The evolution of Rodney Coe

Chris Williams

Publisher

Iowa Western Community College transfer Rodney Coe originally committed to the University of Iowa as a running back in college football’s class of 2011.

A running back.

 

Coe eventually ended up in Council Bluffs as a defensive end. That is when Iowa State, among others, got hot on his trial. 

“I went through there with Luke Wells two springs ago heading into his sophomore year,” explained defensive tackles coach Shane Burnham. “Here is a guy who played at 235 as a freshman at Iowa Western. By the time that I got there in April, he was already at like 260.”

Iowa State offered Coe as a 260-pound defensive end. When you consider that Iowa State’s most proven defensive end heading into the 2013 season, Willie Scott, is listed at 242, that’s a pretty nice sized prospect.
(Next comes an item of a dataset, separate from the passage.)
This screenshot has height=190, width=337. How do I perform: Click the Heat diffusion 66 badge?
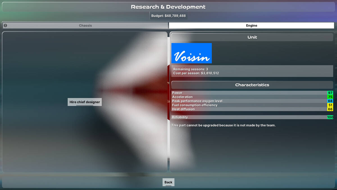pyautogui.click(x=330, y=109)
“We offered him at 260 not knowing where the growth was going to stop but knowing that he still had growth potential,” Burnham said. 

Coe officially visited Iowa State in January.

“He was at 280 or 285,” Burnham said. “You kind of watch it from a distance and over time, we were like ‘Wow, this guy keeps getting bigger and bigger.’”

On National Signing Day 2013, Coe signed with Iowa State as a defensive end but there was always an imaginary asterisk beside his name. Coe becoming a defensive tackle was always a very real possibility.

When Iowa State’s fall camp begins next Monday, Coe, who is now listed as a defensive tackle, will weigh in at around 305 pounds according to Burnham.

“You would never guess that he is at 305,” Burnham said. “You would guess 275 but he is 305.”

It’s hard to play a 305-pound man at defensive end, especially when you need bodies in the middle. Factor in Collin Bevins’ mid-summer departure from the program and Iowa State’s decision to play Coe at tackle in the fall was an easy one to make. 

“He made the decision for us,” Burnham said. “He just got to a point where he had grown so much.” 

Selfishly, Burnham couldn’t be happier about this development. Defensive ends coach Curtis Bray likely disagrees.

“We offered him as a defensive end knowing that he had the frame that if he did grow into a three-technique, he could go inside and play,” Burnaham said. “The whole time I was crossing my fingers. I wanted him to keep getting heavier because I wanted him.”

Coe is listed as a second-string defensive tackle on Iowa State’s pre-camp depth chart behind junior Brandon Jensen. Without question, Coe’s development will be one of the top storylines to follow throughout Iowa State’s fall camp leading into the 2013 season.